Reported associations between perinatal factors and breast cancer incidence have been mixed. In a review article, Potischman and Troisi (1) identified a strong elevation in breast cancer risk for being a twin and a moderate increase in premenopausal breast cancer risk for high birthweight. Results were inconsistent for breast cancer associated with being firstborn, older maternal age, and gestational age, whereas there was no relation for maternal smoking. Our previous studies conducted among the same group of younger women as in the present study (2, 3) and studies conducted since the review article have been in general agreement. Trichopoulos (4) hypothesized that exposure to high pregnancy estrogen levels in utero could lead to subsequent breast cancer, whereas exposure to low pregnancy estrogen levels could protect against subsequent breast cancer. In studies utilizing cord blood, Troisi et al. (5) and Shibata et al. (6) found no association between estrogen levels and high birthweight or being firstborn. Troisi et al. (5) did not report any association between estrogen levels and older maternal age; however, Shibata et al. (6) reported a positive association between estrogen levels and older maternal age. Alternative mechanisms that may explain associations between high birthweight and breast cancer incidence include higher intrauterine exposure to insulin (7-9), insulin-like growth factor I (7-9), or leptin (9) based on cord blood levels. To our knowledge, there have been no studies of associations between cord blood levels of insulin, insulin-like growth factor I, or leptin and other perinatal factors.

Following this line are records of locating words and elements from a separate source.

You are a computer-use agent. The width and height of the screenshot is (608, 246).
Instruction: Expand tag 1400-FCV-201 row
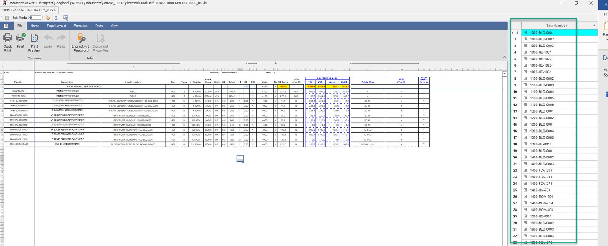[525, 171]
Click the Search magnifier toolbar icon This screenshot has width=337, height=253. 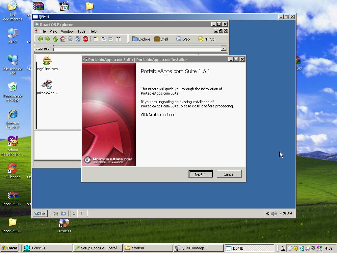click(x=70, y=39)
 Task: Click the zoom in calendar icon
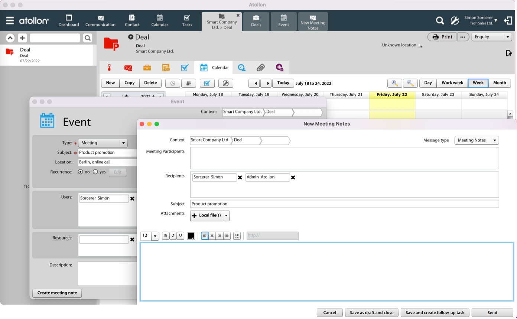[394, 83]
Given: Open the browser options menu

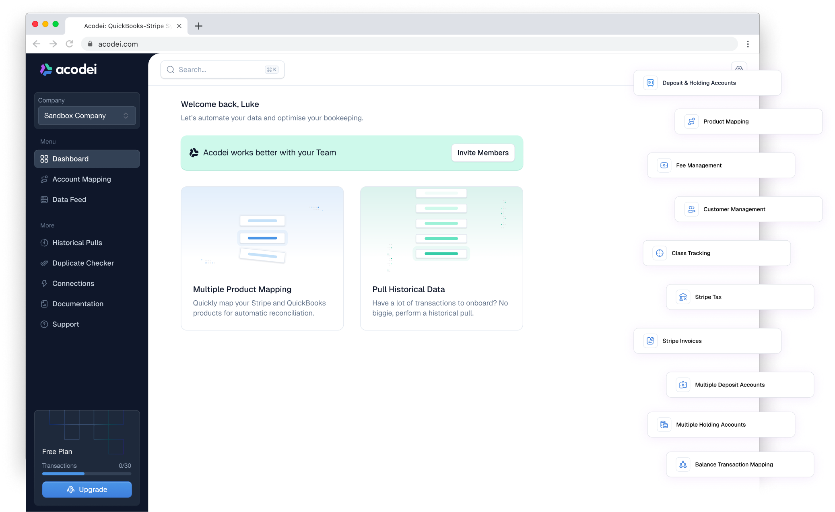Looking at the screenshot, I should (x=748, y=44).
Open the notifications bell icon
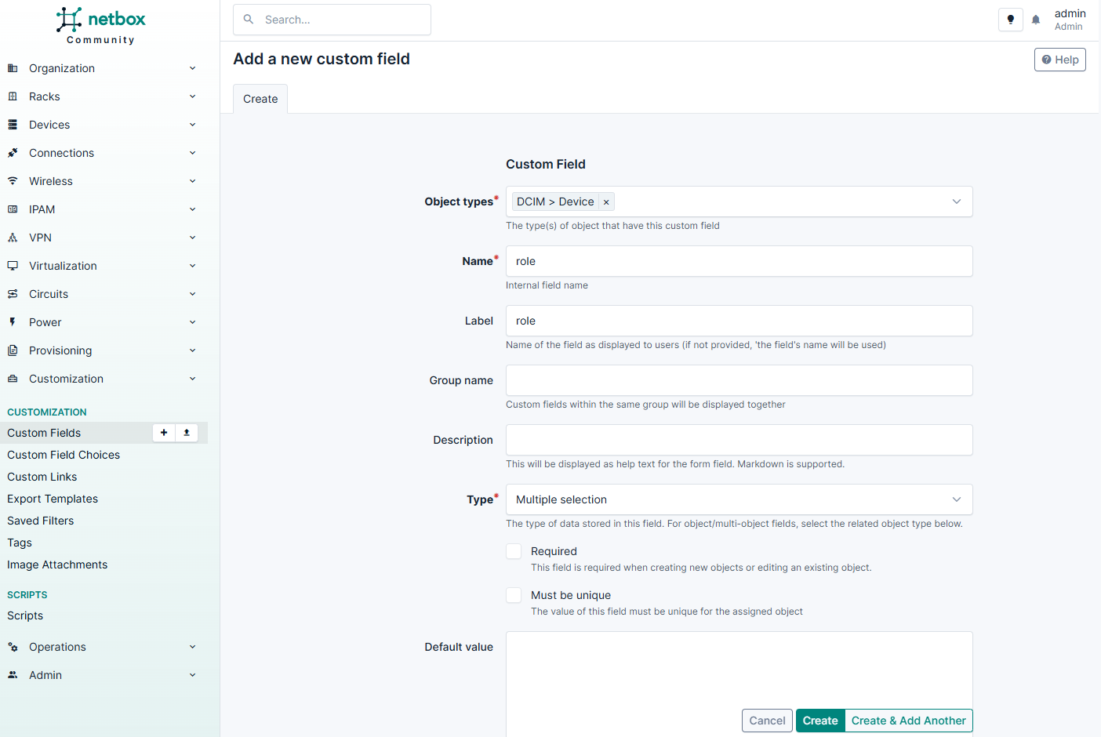Screen dimensions: 1101x737 (x=1036, y=20)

Hypothesized pathways for breast cancer etiology could also influence the risk of dying although little research has been conducted to date. Goodwin et al. (10) found that elevated insulin levels, but not estrogen or insulin-like growth factor I levels, were associated with breast cancer mortality among women diagnosed pre- and postmenopausally independent of obesity. However, Borugian et al. (11) reported increased mortality from breast cancer associated with elevated insulin levels among women diagnosed postmenopausally only. To date, there have been no studies of leptin and breast cancer mortality. Only two studies have assessed the association between a perinatal factor and breast cancer mortality. In the Hertfordshite Cohort Study, Syddall et al. (12) failed to find an association between high birthweight and breast cancer mortality. In the American Cancer Society Cancer Prevention Study 1, Holmberg et al. (13) reported a nonsignificant elevation in breast cancer mortality associated with older maternal age. The present study was conducted to investigate the association between perinatal factors that may reflect estrogen, insulin, insulin-like growth factor I, and leptin levels and mortality from breast cancer.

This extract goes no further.